» Problem details:
Only lines that contain the word "each" belong in the answer; copy them from the records below.
Data START
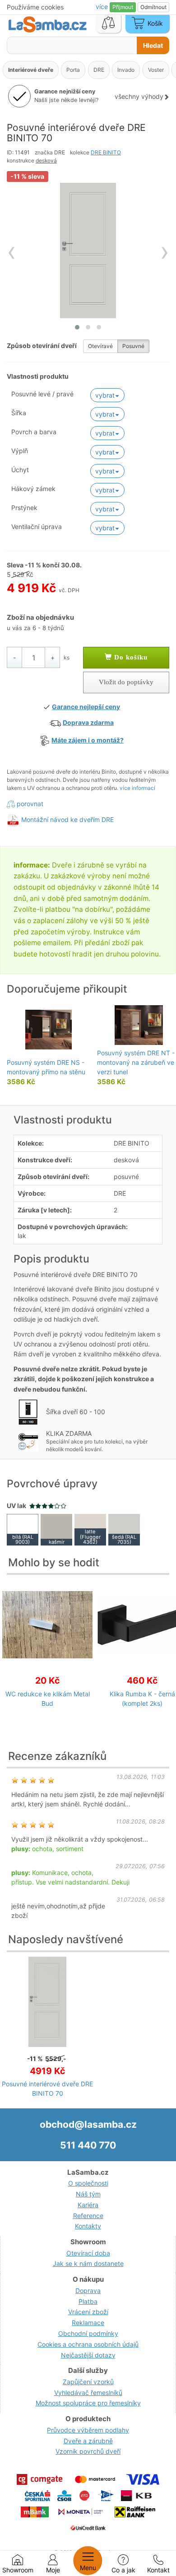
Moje (53, 2570)
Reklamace (88, 2322)
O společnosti (88, 2183)
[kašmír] (56, 1529)
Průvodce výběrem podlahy (88, 2430)
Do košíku (130, 657)
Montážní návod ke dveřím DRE (67, 819)
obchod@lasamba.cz (88, 2124)
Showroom (17, 2570)
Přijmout (122, 7)
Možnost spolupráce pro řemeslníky (88, 2403)
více (103, 6)
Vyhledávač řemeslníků (88, 2392)
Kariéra (88, 2205)
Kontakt (158, 2570)
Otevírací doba (88, 2253)
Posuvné (133, 346)
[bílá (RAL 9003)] (22, 1529)
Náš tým (88, 2194)
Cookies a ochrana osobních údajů (88, 2344)
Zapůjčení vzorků (88, 2382)
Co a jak (123, 2570)
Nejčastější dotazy (88, 2355)
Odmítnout (153, 7)
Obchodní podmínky (88, 2333)
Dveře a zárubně (88, 2441)
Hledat (153, 45)
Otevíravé (100, 346)
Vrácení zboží (88, 2312)
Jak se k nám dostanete (88, 2263)
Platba (88, 2301)
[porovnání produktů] (108, 24)
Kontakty (88, 2226)
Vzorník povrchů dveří (88, 2451)
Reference (88, 2215)
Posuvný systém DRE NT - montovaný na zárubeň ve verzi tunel (136, 1062)
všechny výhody (139, 96)
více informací (137, 787)
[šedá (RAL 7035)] (124, 1529)
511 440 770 (88, 2145)
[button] (77, 327)
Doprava (88, 2290)
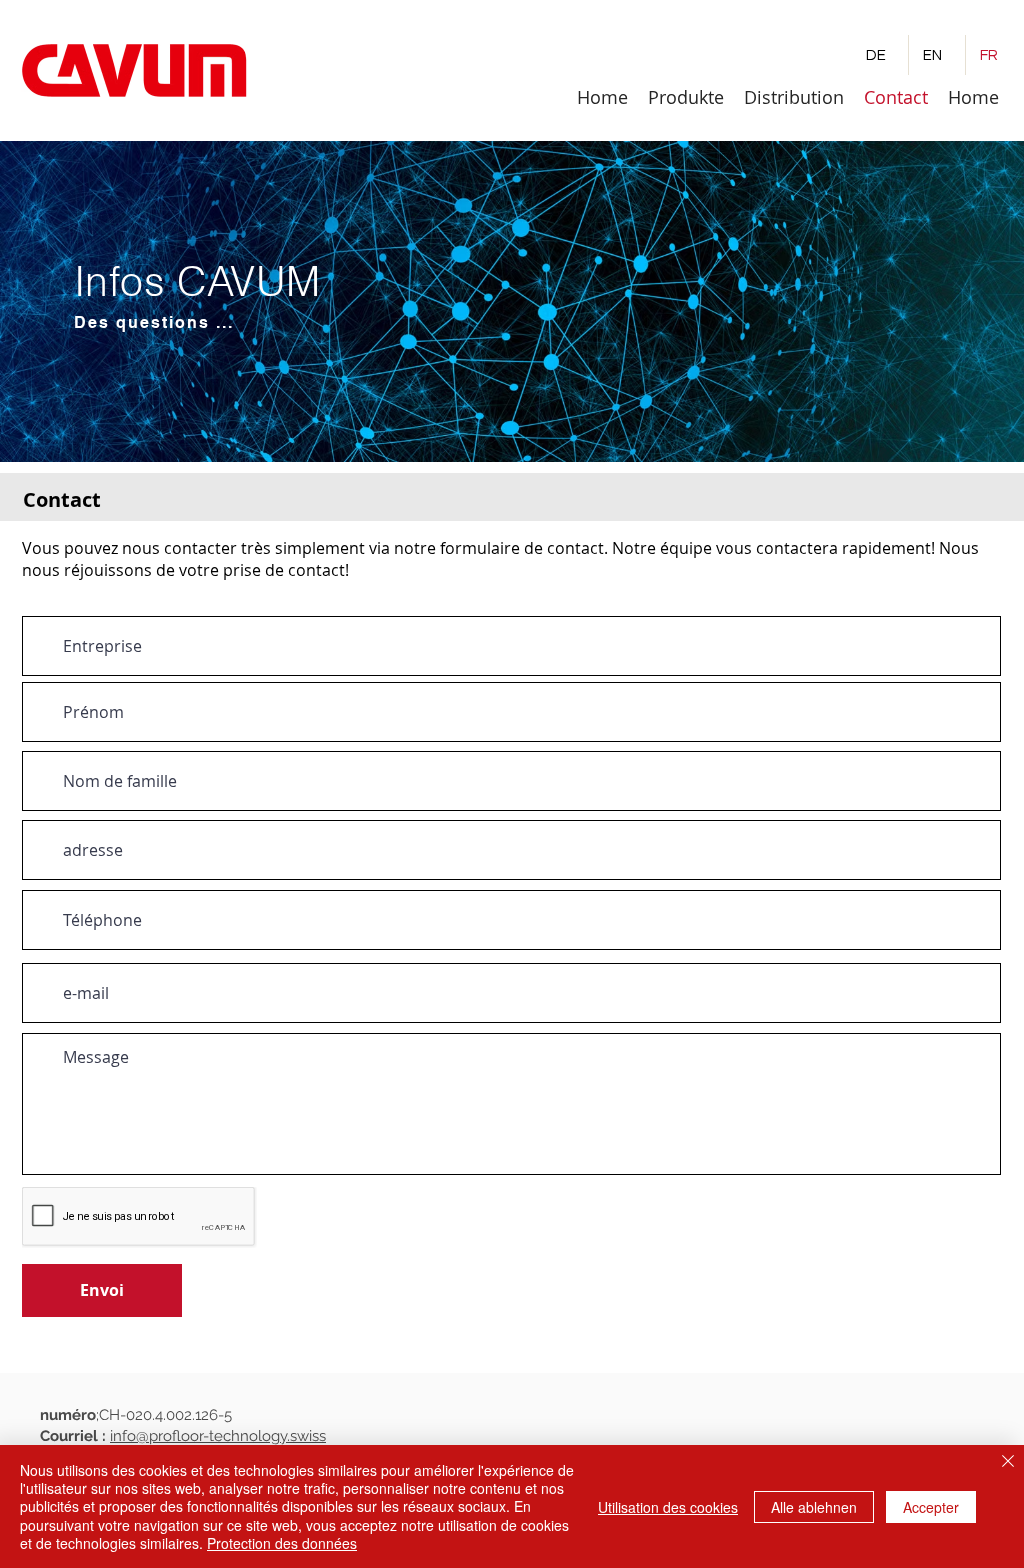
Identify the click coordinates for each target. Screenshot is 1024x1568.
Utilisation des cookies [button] (668, 1507)
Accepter (931, 1507)
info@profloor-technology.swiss (218, 1436)
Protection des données (282, 1543)
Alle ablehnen (814, 1507)
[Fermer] (1008, 1462)
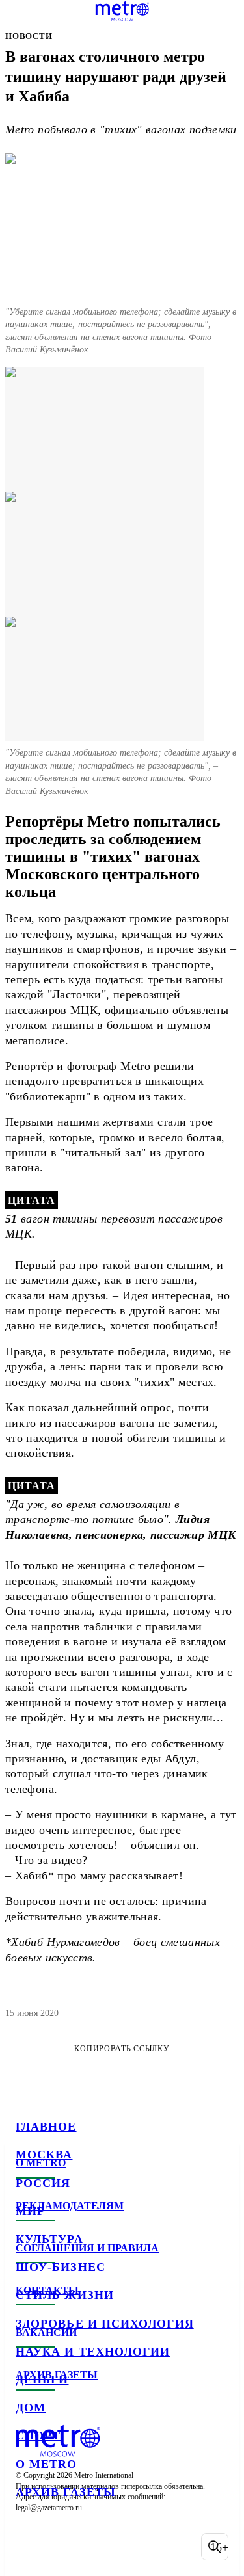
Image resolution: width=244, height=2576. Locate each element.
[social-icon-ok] (96, 2547)
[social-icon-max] (130, 2547)
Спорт (38, 2435)
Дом (31, 2407)
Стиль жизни (65, 2295)
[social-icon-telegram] (62, 2547)
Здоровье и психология (105, 2323)
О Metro (46, 2464)
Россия (43, 2183)
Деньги (42, 2379)
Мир (30, 2211)
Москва (44, 2154)
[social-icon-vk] (29, 2547)
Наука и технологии (93, 2351)
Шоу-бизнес (60, 2267)
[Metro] (122, 11)
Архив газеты (66, 2492)
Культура (49, 2239)
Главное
Data END
» Output for this exercise:
Identify the click coordinates for each target. Screenshot is 1024x1568.
Image resolution: width=244, height=2576. Locate each element.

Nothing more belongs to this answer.